*** Begin section ***

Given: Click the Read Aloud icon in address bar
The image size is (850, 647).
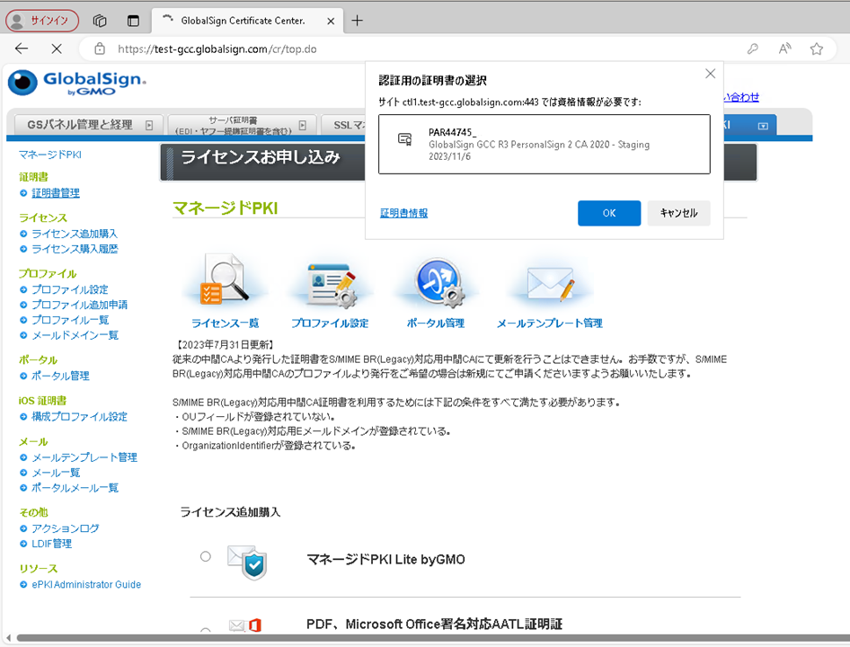Looking at the screenshot, I should [784, 49].
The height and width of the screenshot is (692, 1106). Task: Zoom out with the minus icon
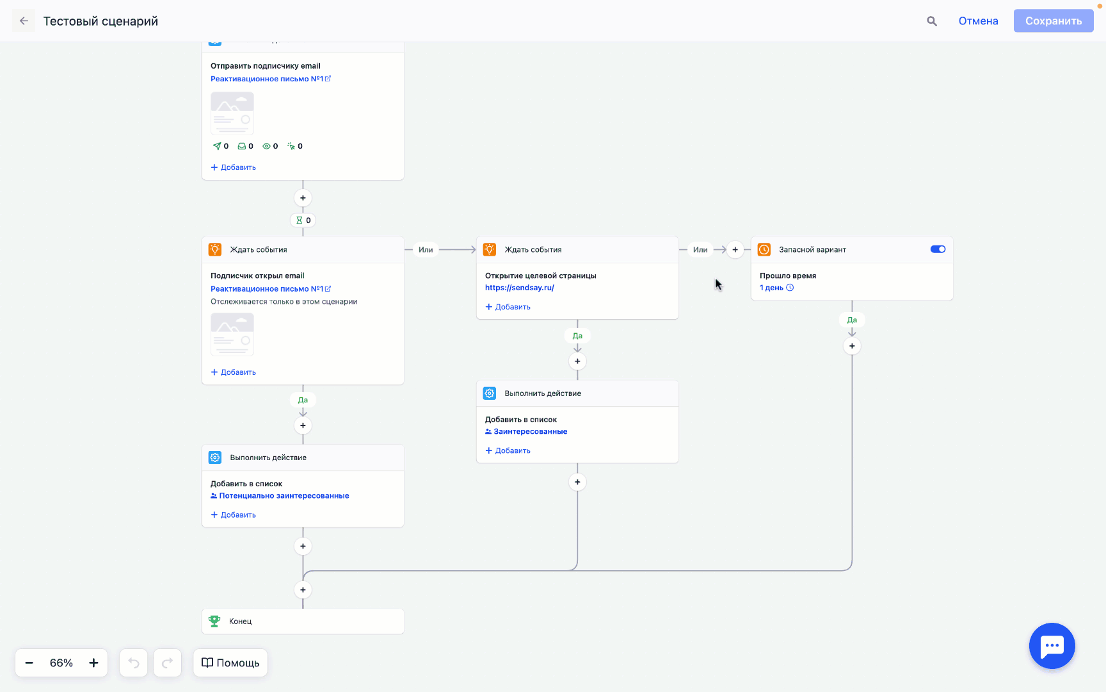click(29, 663)
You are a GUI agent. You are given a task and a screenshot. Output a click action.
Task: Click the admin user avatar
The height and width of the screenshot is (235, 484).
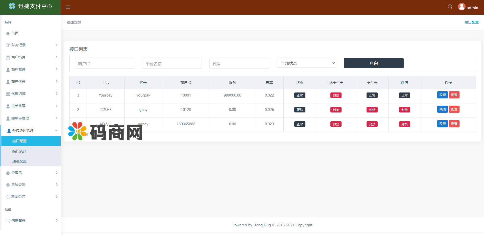(462, 7)
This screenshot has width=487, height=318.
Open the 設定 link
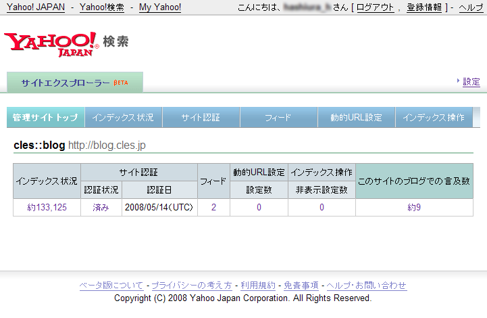(x=471, y=82)
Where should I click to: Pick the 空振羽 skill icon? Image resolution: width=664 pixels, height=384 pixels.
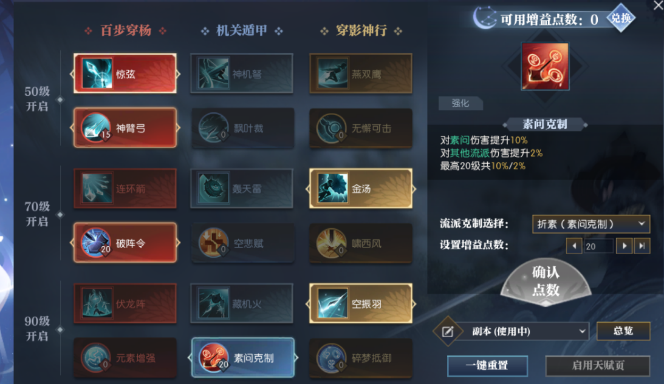point(332,303)
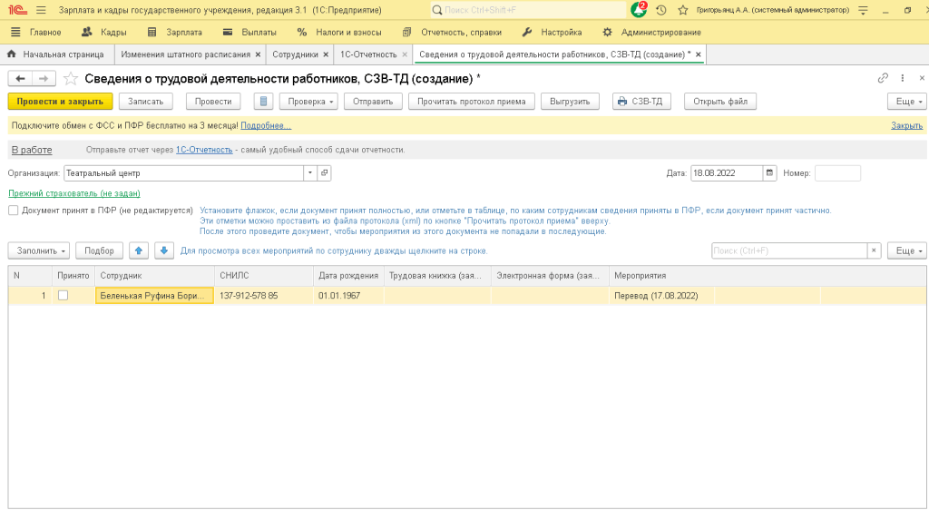Screen dimensions: 929x510
Task: Navigate back with left arrow
Action: [20, 78]
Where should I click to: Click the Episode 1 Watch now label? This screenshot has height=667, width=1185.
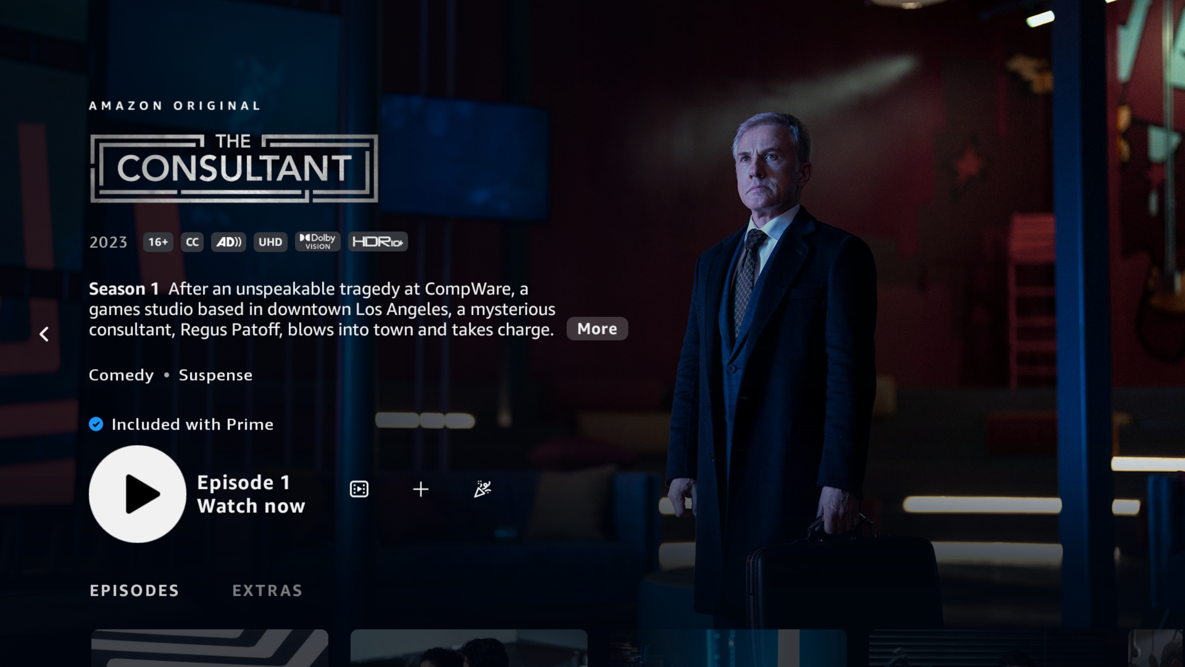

*** End section ***

▸ **WHAT YOU ARE ASKED TO DO**: Leave the images aside and retype each line of the listing above exactly.

▸ **RESPONSE**:
Given: Click the Read Aloud icon in address bar
The image size is (850, 647).
Looking at the screenshot, I should [784, 49].
The height and width of the screenshot is (692, 1106). Task: Zoom out with the minus icon
click(29, 663)
You are a GUI agent. You are given a task and a screenshot. Output a click action.
Task: Click the admin user avatar
The height and width of the screenshot is (235, 484).
(462, 7)
This screenshot has width=487, height=318.
Open the 設定 link
(x=471, y=82)
Where should I click to: Pick the 空振羽 skill icon? Image resolution: width=664 pixels, height=384 pixels.
point(332,303)
Screen dimensions: 929x510
Task: Navigate back with left arrow
Action: [20, 78]
Where should I click to: Click the Episode 1 Watch now label? This screenshot has height=667, width=1185.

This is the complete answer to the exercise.